I am very grateful to have received a UCMP Graduate Student Research Award via the Barnosky Fund in April 2016. I used these funds to collect pilot data from major natural history museum collections around the country for my dissertation research.
My research investigates responses in fossil animal communities to climate change over long time intervals. We need historical data about the affects of climate change on animals in the past in order to anticipate these affects on animals in the future. I focus on reptiles because we already know that climate affects the appearance and habits of reptiles today. We do not yet understand how this relationship affects the evolution of reptiles over long periods of time.

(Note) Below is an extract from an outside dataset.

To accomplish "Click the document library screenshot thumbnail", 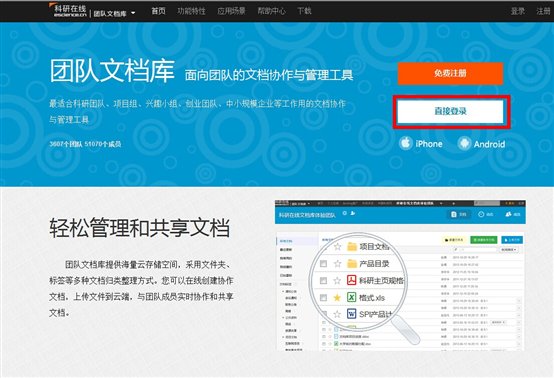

I am examining the fossil record of reptiles in North America through the Paleogene, a period that lasted from about 66 to 23 million years ago (Mya). The planet experienced major warming and cooling during this time, and North America has an excellent fossil record spanning the same interval.
Over the last year, with support from UCMP funds, I sampled fossil collections at the Field Museum of Natural History in Chicago, IL; the Smithsonian National Museum of Natural History in Washington, D.C.; the Denver Museum of Nature and Science in Denver, CO; the Boulder Museum of Natural History in Boulder, CO; and the American Museum of Natural History in New York, NY (Fig. 1). I measured and photographed 330 fossil lizard and 150 fossil crocodylian specimens, representing over a dozen intermontane basins in the Western Interior of the U.S.
I also made a surprising discovery at the Denver Museum: a fossil lizard specimen showing distinctive signs that the tail broke off and had started to grow back. This is the earliest evidence of tail regeneration in a fossil lizard. It suggests that armored lizards were evading predators by dropping and re-growing their tails as early as 50 Mya.

Over the next year, I plan to sample several more museum collections to complete my dataset. I will run statistical analyses to examine patterns of response to climate change in reptile communities over a span of more than 40 million years, and compare these results to documented changes in reptile communities today.
Thank you to the UCMP for supporting my research!